Engineer’s Marine Aerosol Research Gets Lift with CAREER Award
Dr. Giacomo Iungo studies the effects of marine aerosol particles by gathering real-time data from a marine environment, then creating simulations in the Boundary Layer and Subsonic Wind Tunnel (BLAST) at UT Dallas.
Dr. Giacomo Iungo and his team have been collecting data from the UT Dallas mobile wind lidar station at Galveston Island State Park. The remote-sensing instrument uses a laser to provide high-resolution measurements of wind velocity, the intensity of turbulence and the concentration of aerosol articles.
The mechanics of how particles, such as spilled oil droplets over the ocean surface, become trapped and transported through the wind and the atmosphere are not well understood.
Dr. Giacomo Iungo, associate professor of mechanical engineering in the Erik Jonsson School of Engineering and Computer Science at The University of Texas at Dallas and principal investigator of the Wind, Fluids, and Experiments Lab, is exploring this process to improve predictions of how aerosolized particles affect wind turbulence, coastal air quality and offshore wind turbines.
Iungo recently received a Faculty Early Career Development Program (CAREER) award from the National Science Foundation to advance his research. The five-year, $500,000 grant will support research on campus and at Galveston Island State Park to collect data through the UT Dallas mobile wind lidar station on the interaction between wind and the sea surface, trapping of aerosolized particles within the atmosphere, and their transport to the coast. Iungo will use machine learning to build accurate models of the flow of the particles through the marine atmospheric boundary layer, where the ocean and atmosphere exchange large amounts of mass, momentum and energy.
“We’re trying to understand how we can predict the trapping of particles and how those particles interact with the wind turbulence and are transported over long distances,” Iungo said. “I’m looking at the mechanism of this motion.”
“We’re trying to understand how we can predict the trapping of particles and how those particles interact with the wind turbulence and are transported over long distances.”
Dr. Giacomo Iungo
Associate professor of mechanical engineering in the Erik Jonsson School of Engineering and Computer Science
While most studies on aerosolized particles have involved modeling airborne particles in the lab, Iungo and his fellow researchers plan to conduct extensive field tests.

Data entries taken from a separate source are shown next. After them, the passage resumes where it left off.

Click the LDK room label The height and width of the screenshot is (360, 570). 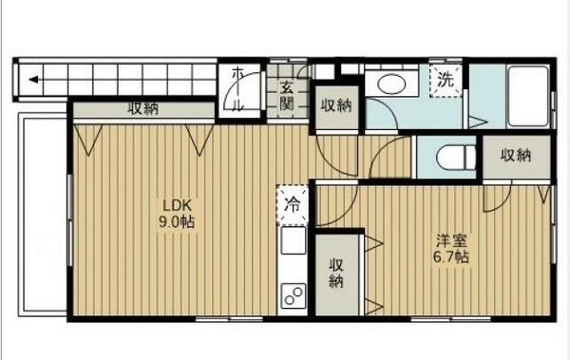point(177,204)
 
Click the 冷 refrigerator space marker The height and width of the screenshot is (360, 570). point(294,203)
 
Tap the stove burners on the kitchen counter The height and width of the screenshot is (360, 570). point(294,295)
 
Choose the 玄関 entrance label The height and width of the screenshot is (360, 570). point(287,95)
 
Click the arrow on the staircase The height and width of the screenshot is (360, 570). point(33,80)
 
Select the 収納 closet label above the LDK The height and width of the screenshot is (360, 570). point(143,109)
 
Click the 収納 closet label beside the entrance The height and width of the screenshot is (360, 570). point(336,104)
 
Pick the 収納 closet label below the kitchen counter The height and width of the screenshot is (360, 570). point(336,273)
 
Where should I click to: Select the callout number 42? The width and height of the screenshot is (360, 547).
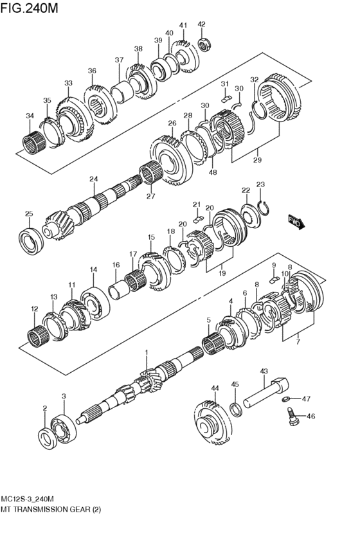pos(202,24)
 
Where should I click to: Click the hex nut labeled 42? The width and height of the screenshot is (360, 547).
pos(204,44)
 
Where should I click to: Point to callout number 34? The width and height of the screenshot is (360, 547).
pos(30,116)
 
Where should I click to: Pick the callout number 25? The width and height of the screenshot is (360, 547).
pos(29,214)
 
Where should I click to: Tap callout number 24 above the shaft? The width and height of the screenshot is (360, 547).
pos(94,179)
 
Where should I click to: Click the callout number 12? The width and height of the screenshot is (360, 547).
pos(33,309)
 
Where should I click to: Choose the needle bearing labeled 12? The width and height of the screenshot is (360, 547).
pos(37,335)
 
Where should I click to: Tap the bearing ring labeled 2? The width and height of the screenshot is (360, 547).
pos(46,436)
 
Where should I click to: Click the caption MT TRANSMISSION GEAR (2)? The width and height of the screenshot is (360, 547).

The research combines the disciplines of meteorology, chemistry, physics and fluid mechanics to analyze factors such as ocean currents, turbulence and wind velocity, which affect the movement of aerosolized particles.
“By knowing wave height, wave direction, wind speed, things like this, we can predict how much concentration of a particle we could expect to find in a certain region at a certain time,” Iungo said. “This can be crucial, for instance, for helping people with asthma and respiratory illnesses in case marine aerosols may contain pollutants trapped from the sea surface.”
The research also involves analyzing the size and composition of the particles. Oil, which is lighter than water, can become aerosolized easily, Iungo said. The smaller the bubble, the farther aerosolized oil particles travel.
The results can be important for understanding how aerosols affect wind turbine performance and how the presence of aerosols impacts corrosion or lubrication of the mechanical components of the turbine and erosion of the blades, Iungo said.
Iungo and his team will gather data in Galveston Bay with the mobile lidar station. A wind lidar (light detection and ranging) is a remote-sensing instrument that uses a laser to provide high-resolution measurements of wind velocity, the intensity of turbulence and the concentration of aerosol particles.
The research builds on Iungo’s previous work in Galveston Bay, supported by the Gulf of Mexico Research Initiative. In that project, Iungo and researchers, including graduate and undergraduate students, deployed the UT Dallas mobile wind lidar station at Galveston Island State Park from November 2018 to April 2019 to collect data on marine wind and air conditions. Their research was featured on the cover of the journal Atmosphere.